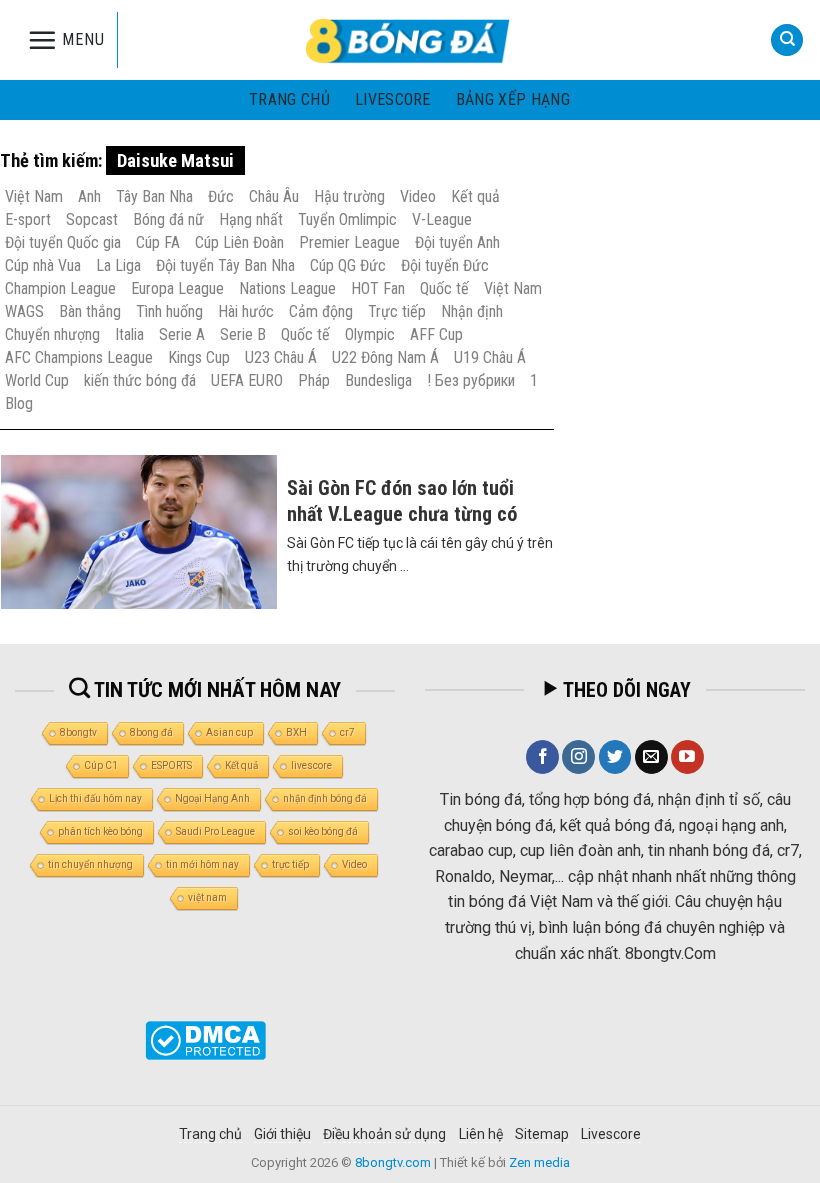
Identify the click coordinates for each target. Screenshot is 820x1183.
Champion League (60, 288)
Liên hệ (481, 1134)
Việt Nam (34, 196)
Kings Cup (199, 357)
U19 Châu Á (490, 357)
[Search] (787, 40)
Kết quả (475, 196)
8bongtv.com (393, 1162)
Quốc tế (444, 288)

▶ DIRECTIONS FOR THIS TASK: Write down exactly the line with "Liên hệ (481, 1134)", then each line after it through the end of the data.

▶ WORKED SOLUTION:
Liên hệ (481, 1134)
Việt Nam (34, 196)
Kings Cup (199, 357)
U19 Châu Á (490, 357)
[Search] (787, 40)
Kết quả (475, 196)
8bongtv.com (393, 1162)
Quốc tế (444, 288)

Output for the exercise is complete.